A deux jours du prochain conseil municipal, tout se complique autour de l'île Seguin à Boulogne-Billancourt. Le conseil général des Hauts-de-Seine, présidé par l'UMP Patrick Devedjian, vient d'empêcher la ville de construire l'une des cinq tours que le plan de l'architecte Jean Nouvel a prévues sur l'île. Celle-ci devait se bâtir sur un morceau du terrain de la pointe aval, parcelle que société d'économie mixte d'aménagement Val de Seine avait cédé pour l'euro symbolique au Conseil général en juillet 2010, en vue d'y implanter des équipements culturels.
C’était un accord donnant-donnant: le département récupère le foncier gratuitement, mais il en rétrocède un bout. Ce morceau aurait permis de bâtir l’une des cinq tours, et des contacts avec le groupe LVMH auraient eu lieu pour y loger le siège de Dior. Las, Patrick Devedjian a signifié officiellement que le département ne rendrait pas le foncier. Sont évoqués des motifs d’accès à la salle de spectacle.
Le résultat immédiat, c’est que les comptes de la Saem Val de Seine, et par là de la ville de Boulogne qui en est actionnaire à 90%, ne s’améliorent pas. Lorsqu’il est arrivé à la mairie de Boulogne en 2008, Pierre-Christophe Baguet avait annulé tout ce qui avait été lancé par son prédécesseur Jean-Pierre Fourcade sur l’île Seguin. Du même coup, il avait aussi annulé les premières recettes que devait encaisser la Saem Val de Seine à partir de 2011.
Or, pour le moment, pas un mètre carré de charge foncière n’a été vendu depuis trois ans. Pendant ce temps-là, les dépenses courent. Et le trou financier de la Saem Val de Seine ne cesse de grandir. Jean-Pierre Fourcade, l’ancien maire, est certes dans l’opposition municipale ce qui ne le pousse pas à l’indulgence.
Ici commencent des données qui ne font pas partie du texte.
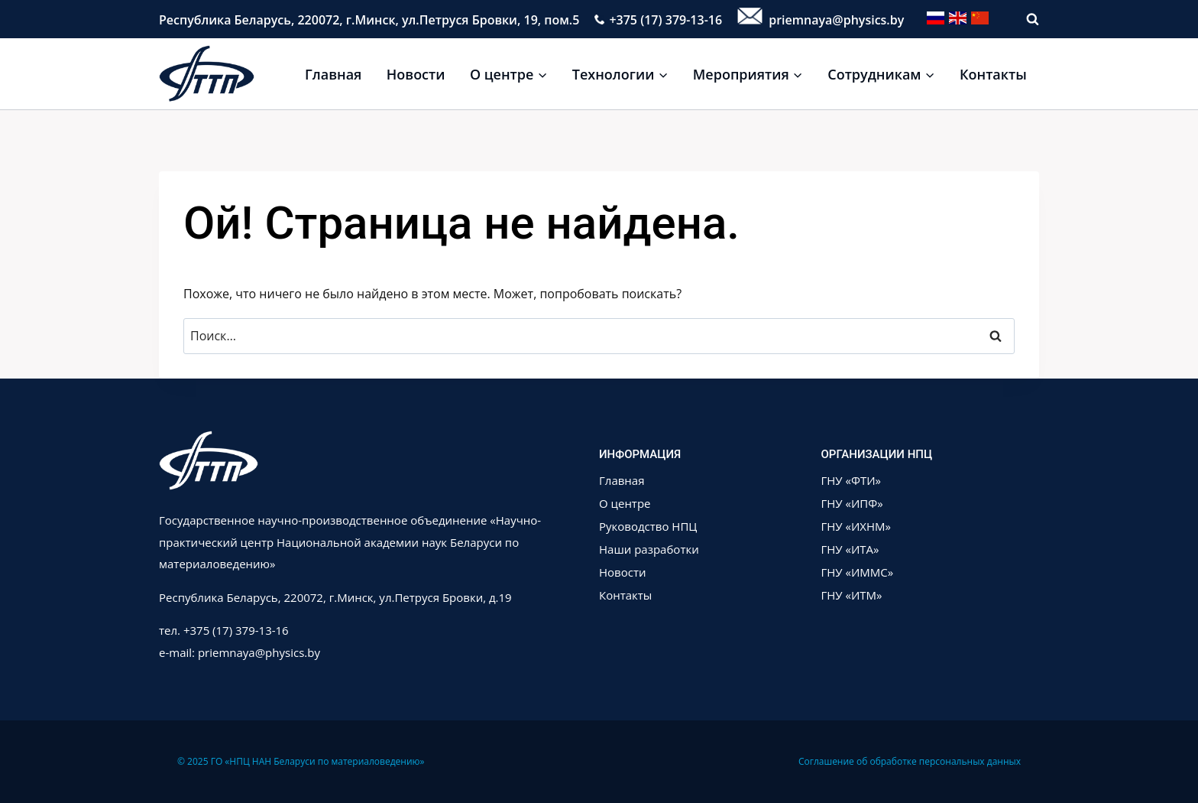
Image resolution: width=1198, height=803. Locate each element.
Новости (416, 74)
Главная (333, 74)
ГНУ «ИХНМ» (856, 526)
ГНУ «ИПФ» (852, 503)
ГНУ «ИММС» (857, 572)
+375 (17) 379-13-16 (658, 19)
Mais en tant qu’ancien ministre du Budget, il sait compter.
Or s'il donne quitus à Baguet pour sa gestion de la ville («la situation de la ville est bonne, ils ont une marge d'autofinancement tout-à-fait convenable»), il est plus alarmiste sur la Saem: «Sa trésorerie est à moins 70 millions d'euros et elle atteindra moins 100 millions l'an prochain». Pour faire face à ces échéances, la Saem a contracté un emprunt auprès du Crédit agricole. «Le début du remboursement est prévu pour 2015, poursuit l'ancien ministre. Mais il y a eu une cession de créance de la Saem à la ville». En clair, si la société d'aménagement ne peut pas payer, c'est la ville de Boulogne qui passe à la caisse. Et même le département, qui garantit lui aussi l'emprunt à hauteur de 30%.
Sur ces soucis, s’ajoutent des recours au tribunal administratif qu’ont déposés au cours de l’été diverses associations, dont Riverains île Seguin, contre la modification du PLU votée le 16 juin lors d’un conseil municipal houleux.Ils réclament un retour aux 170 000 mètres carrés sur lesquels il y avait eu accord en 2006. Autre problème des derniers mois, les démissions en cascade de quatre adjoints, dont l’adjointe aux Finances, démissionnaire cet été, officiellement pour raisons de santé.
Et ennui supplémentaire ces jours-ci, Thierry Solere, premier adjoint qui fut aussi le premier à lâcher Baguet pour basculer dans l'opposition municipale, a lancé, avec Pierre-Mathieu Duhamel ancien maire et partisan de Fourcade, une pétition en forme de lettre ouverte pour demander au maire «le retrait du plan d'urbanisme qu'il a fait voter».
Cette vie municipales compliquée, qui oppose des gens de droite entre eux, est si pittoresque qu'elle a inspiré depuis quelques mois, à un chroniqueur anonyme mais bien informé, un petit feuilleton assez drôle intitulé «Les comptes fantastique de Paulette de la Brosse». L'association Riverains île Seguin en a mis en ligne les quatre premiers épisodes, que l'on peut lire ici, suivre encore là et puis aussi ici.
Vu qu'il s'agit d'un roman à clés, on vous en donne quelques-unes: sachez que Paulette est l'adjointe aux finances démissionnaire, la banque franco-belge Dexia, le «Grand sorcier bâtisseur» Jean Nouvel, Timor Lalune Thierry Solere, et Augias Patrick Devedjian. Pour les autres personnages, se reporter à l'organigramme du conseil municipal, le vrai, où les patronymes choisis par le feuilletonniste désignent assez clairement qui est qui.